En la obra de García Lao, lo real de la carne está en primer plano. Si el humano es - primero y antes que nada - cachorro humano, ese real del cuerpo nunca termina de quedar investido en los personajes y situaciones de estos cuentos. “Veo unas tetas entre las hojas verdes. Varios pares. Tiradas ahí en el pasto, los pezones hacia arriba” y “Bajo el jazmín, una pija grande, marroncita. Levanto la vista, descubro que el pasto del fondo está sembrado de conchas frescas.” Lao opera en el sentido de la desinvestidura del lenguaje y el orden de lo real, y lo hace, fiel a su estilo, a dentelladas, hasta un núcleo pegajoso, informe y desatinado. “Cuando entré a los baños, sangre salpicada. Como un reguero. Fui al inodoro y, sobre la tapa, el bebito”.
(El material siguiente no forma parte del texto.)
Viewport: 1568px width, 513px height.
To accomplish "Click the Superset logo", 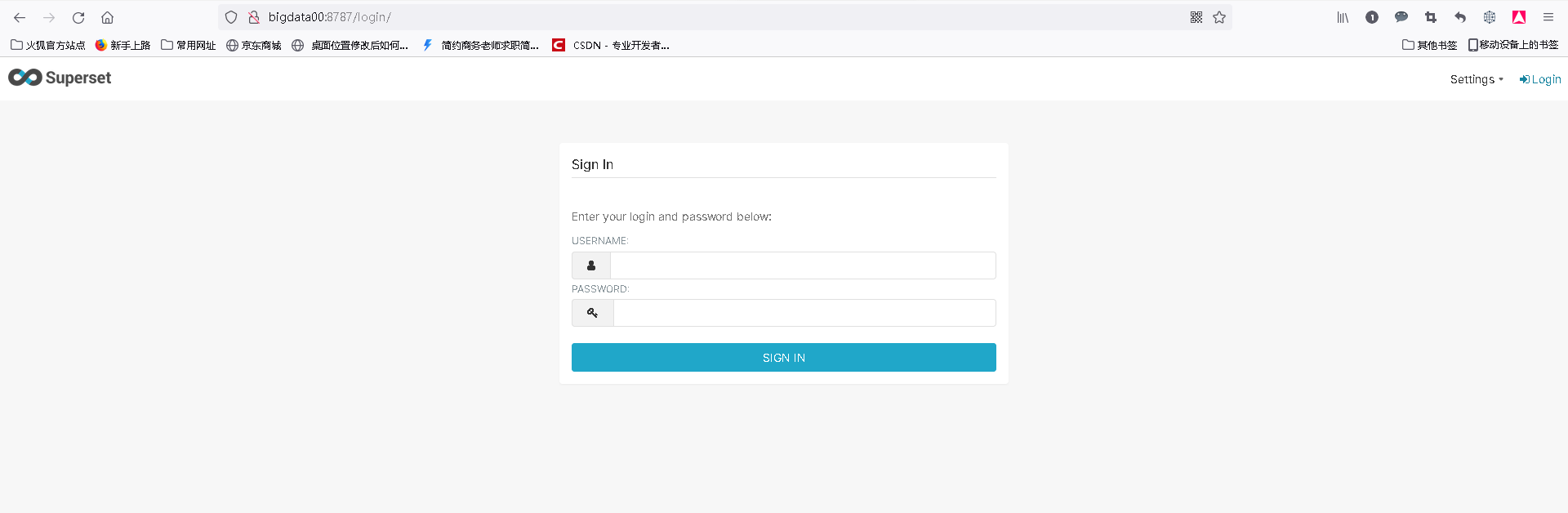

Otras veces, la desinvestidura opera capa a capa: “La noche en que Camelia Haus fue concebida el cielo estaba borracho. Sus padres, no. La señora Haus se quitó la bombacha sin deseo. Su marido la introdujo como quien hace un trámite bancario, es decir, con una mueca de disgusto. El amor para ellos era una palabra insulsa” ("Ebriedad del cielo"). “Cataratas en los ojos. Eso le diagnosticaron al viejo. Conocer el mundo detrás de esa corriente, flor de veladura. Un Iguazú de lejanía. Cómo iba a saber quién sos si no te veía, dijo la tatuadora mientras terminaba una serpiente azul en tu pierna derecha” (“La vida equivocada”).
Lao muestra el lado B de la humanidad, en lo que se ve cada día al abrir los ojos y obliga a mirar el terror que se oculta en aquello con lo cual se comulga. Pero lo hace sin filosofía, solo valiéndose de palabras en apariencia desbocadas, indomables. En apariencia, porque está clara la operación sobre el lenguaje que hace la autora para generar efecto emocional, apoyándose en la disonancia para crear melodía. “Arturo está vacío, el mar se sacude bajo sus nalgas. El barco avanza emitiendo sonidos de fiera mecánica. La música del salón es una flor en el suelo. Arturo la pisotea. Intenta fumar, el cigarrillo se muere rápido entre sus dedos”. Lao desenfunda la espada del lenguaje, afila y corta. Deja que corra sangre y nunca sutura las heridas. Busca mover formas fijas. Teje palabras más que una historia. Y en otros casos también, pocas palabras le bastan para trazar una historia completa: “Me quedo a oscuras en mí hasta que prendan la luz”.
Si la pesadilla es ese resto diurno que no se alcanzó a digerir, eso que le quedó atragantado a nuestro yo y que el inconsciente desviste como a una mujer lujuriosa, entonces los cuentos de García Lao también lo son. Algo que retorna desde rincones oscuros y vedados para obligar a recordar quiénes somos y de dónde venimos.